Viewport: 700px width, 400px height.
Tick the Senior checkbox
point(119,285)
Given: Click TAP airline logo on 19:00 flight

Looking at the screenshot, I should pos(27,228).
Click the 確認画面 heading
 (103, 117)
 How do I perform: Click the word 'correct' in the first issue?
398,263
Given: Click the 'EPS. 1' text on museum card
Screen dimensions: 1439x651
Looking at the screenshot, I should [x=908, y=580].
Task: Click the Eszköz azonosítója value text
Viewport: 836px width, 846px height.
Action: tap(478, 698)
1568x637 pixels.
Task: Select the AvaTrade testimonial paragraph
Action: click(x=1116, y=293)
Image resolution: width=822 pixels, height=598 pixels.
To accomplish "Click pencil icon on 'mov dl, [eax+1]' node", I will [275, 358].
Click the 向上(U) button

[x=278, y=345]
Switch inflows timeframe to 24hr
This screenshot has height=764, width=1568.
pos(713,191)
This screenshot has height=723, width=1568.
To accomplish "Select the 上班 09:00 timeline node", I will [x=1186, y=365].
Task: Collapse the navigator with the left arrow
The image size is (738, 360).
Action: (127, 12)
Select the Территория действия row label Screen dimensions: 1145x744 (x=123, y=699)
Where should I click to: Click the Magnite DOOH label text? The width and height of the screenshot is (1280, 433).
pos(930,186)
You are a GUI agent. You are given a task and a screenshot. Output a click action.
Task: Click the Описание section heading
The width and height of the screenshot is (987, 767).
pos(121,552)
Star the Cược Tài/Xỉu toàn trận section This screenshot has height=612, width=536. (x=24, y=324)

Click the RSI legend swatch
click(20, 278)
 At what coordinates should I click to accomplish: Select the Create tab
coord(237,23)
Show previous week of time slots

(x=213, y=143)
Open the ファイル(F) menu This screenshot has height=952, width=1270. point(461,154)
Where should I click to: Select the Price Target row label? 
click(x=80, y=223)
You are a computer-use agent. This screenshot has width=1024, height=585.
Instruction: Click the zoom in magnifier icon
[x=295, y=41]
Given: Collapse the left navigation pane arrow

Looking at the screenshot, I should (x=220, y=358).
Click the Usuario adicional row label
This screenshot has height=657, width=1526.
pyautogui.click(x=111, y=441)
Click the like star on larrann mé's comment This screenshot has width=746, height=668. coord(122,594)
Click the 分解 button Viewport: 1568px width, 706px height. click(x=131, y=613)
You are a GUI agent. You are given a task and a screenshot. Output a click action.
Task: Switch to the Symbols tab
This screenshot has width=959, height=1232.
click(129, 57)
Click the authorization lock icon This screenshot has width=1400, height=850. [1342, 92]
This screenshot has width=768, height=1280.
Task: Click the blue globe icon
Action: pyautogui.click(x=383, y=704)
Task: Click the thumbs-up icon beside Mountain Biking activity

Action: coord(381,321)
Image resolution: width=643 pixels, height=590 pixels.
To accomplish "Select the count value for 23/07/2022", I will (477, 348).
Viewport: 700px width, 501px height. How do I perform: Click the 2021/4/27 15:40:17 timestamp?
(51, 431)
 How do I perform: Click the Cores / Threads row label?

-.-.-

WHAT IS NEEDED → Restate word for word the lines of the data above, starting at the line containing "This screenshot has height=723, width=1568." and ending at the line containing "Task: Switch to the Symbols tab", both included, and nothing more.

RESPONSE TO THIS TASK →
This screenshot has height=723, width=1568.
To accomplish "Select the 上班 09:00 timeline node", I will [x=1186, y=365].
Task: Collapse the navigator with the left arrow
The image size is (738, 360).
Action: (127, 12)
Select the Территория действия row label Screen dimensions: 1145x744 (x=123, y=699)
Where should I click to: Click the Magnite DOOH label text? The width and height of the screenshot is (1280, 433).
pos(930,186)
You are a GUI agent. You are given a task and a screenshot. Output a click action.
Task: Click the Описание section heading
The width and height of the screenshot is (987, 767).
pos(121,552)
Star the Cược Tài/Xỉu toàn trận section This screenshot has height=612, width=536. (x=24, y=324)

Click the RSI legend swatch
click(20, 278)
 At what coordinates should I click to accomplish: Select the Create tab
coord(237,23)
Show previous week of time slots

(x=213, y=143)
Open the ファイル(F) menu This screenshot has height=952, width=1270. point(461,154)
Where should I click to: Select the Price Target row label? 
click(x=80, y=223)
You are a computer-use agent. This screenshot has width=1024, height=585.
Instruction: Click the zoom in magnifier icon
[x=295, y=41]
Given: Collapse the left navigation pane arrow

Looking at the screenshot, I should (x=220, y=358).
Click the Usuario adicional row label
This screenshot has height=657, width=1526.
pyautogui.click(x=111, y=441)
Click the like star on larrann mé's comment This screenshot has width=746, height=668. coord(122,594)
Click the 分解 button Viewport: 1568px width, 706px height. click(x=131, y=613)
You are a GUI agent. You are given a task and a screenshot. Output a click action.
Task: Switch to the Symbols tab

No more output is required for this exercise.